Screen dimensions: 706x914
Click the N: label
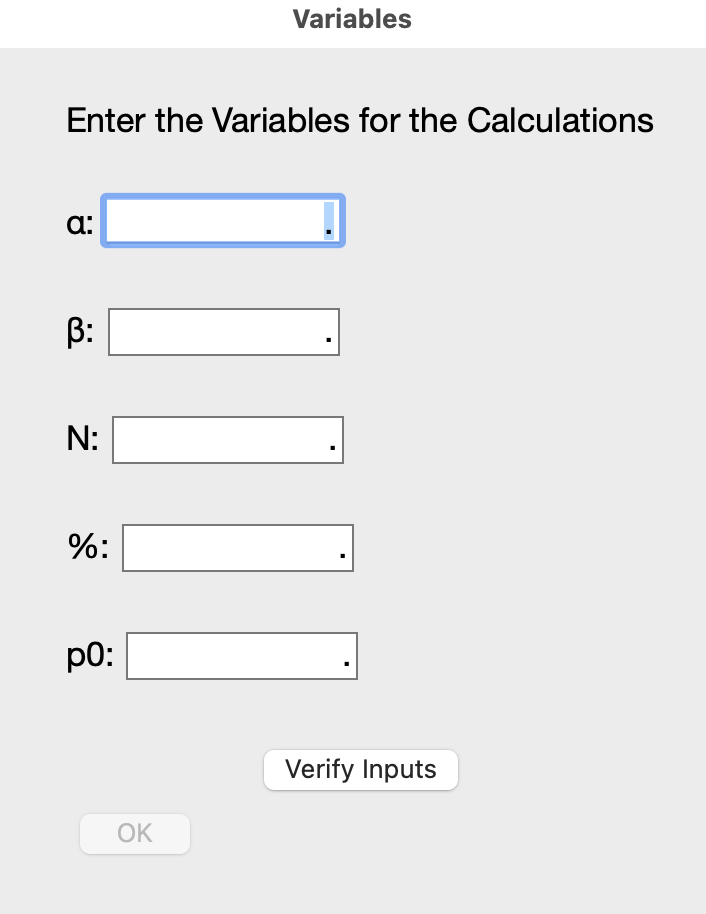82,441
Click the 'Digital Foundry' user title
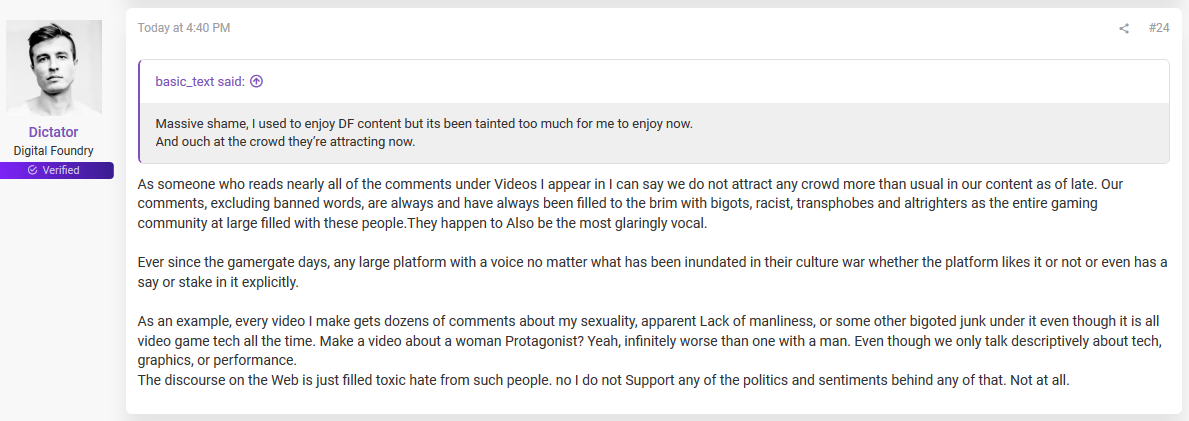 (x=54, y=151)
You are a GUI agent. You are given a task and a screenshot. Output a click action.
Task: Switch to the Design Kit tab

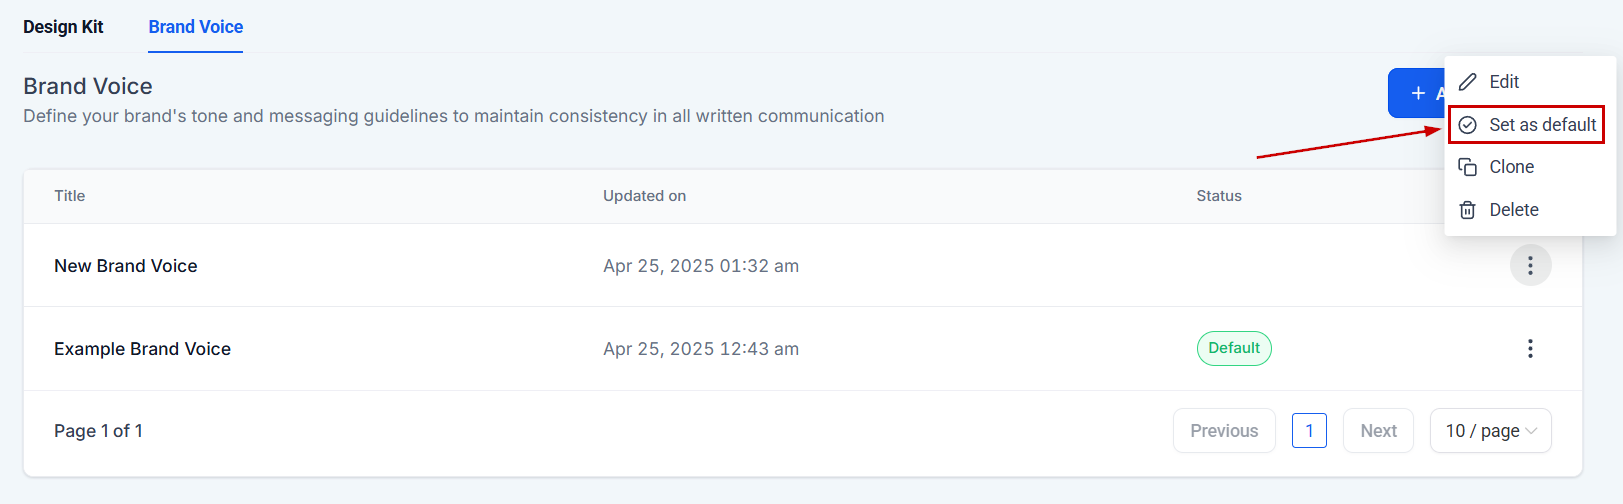(63, 27)
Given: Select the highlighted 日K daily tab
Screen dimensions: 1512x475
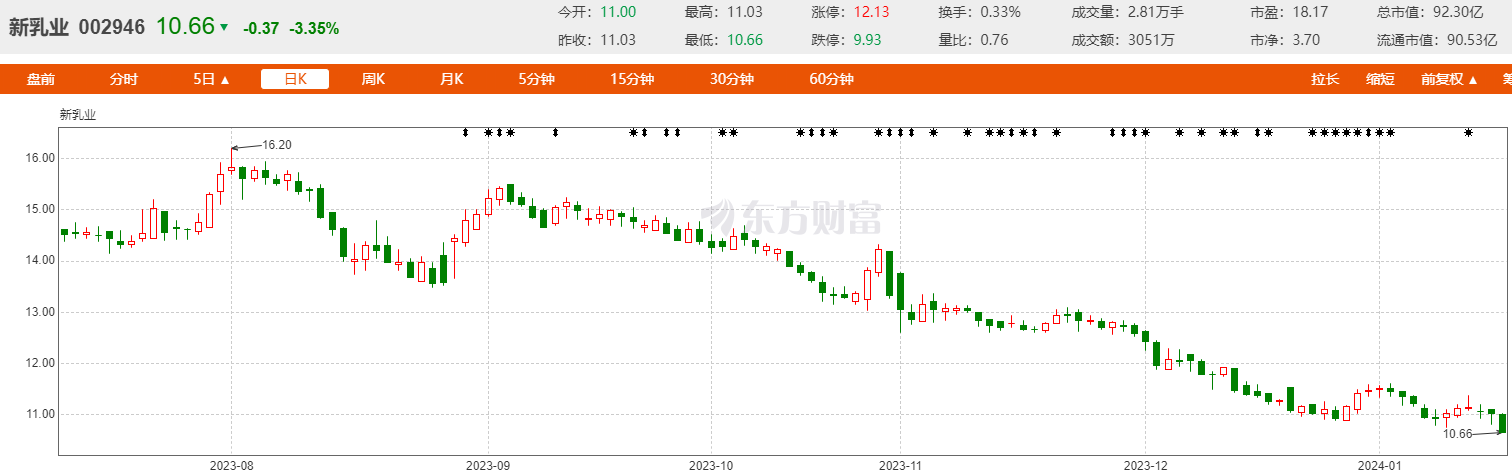Looking at the screenshot, I should [295, 80].
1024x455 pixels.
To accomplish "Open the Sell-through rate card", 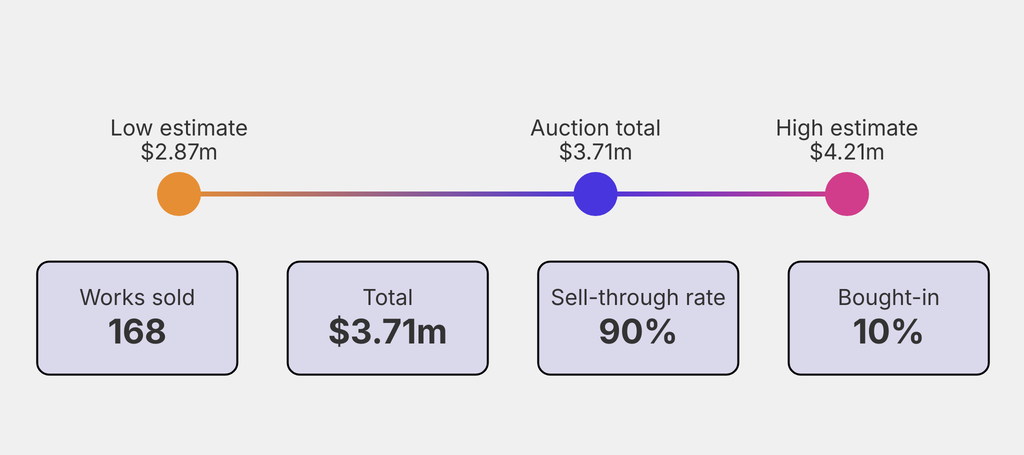I will point(638,318).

**WHAT TO PRODUCE**
Exact repetition is required for the lines from the first one in the listing through the one that holds "Given: Select the highlighted 日K daily tab", and pictures are to be omitted.

**THE COMPLETED TASK**
Screen dimensions: 706x914
Click the N: label
82,441
Click the 'Digital Foundry' user title
 (x=54, y=151)
You are a GUI agent. You are given a task and a screenshot. Output a click action.
Task: Switch to the Design Kit tab

(63, 27)
Given: Select the highlighted 日K daily tab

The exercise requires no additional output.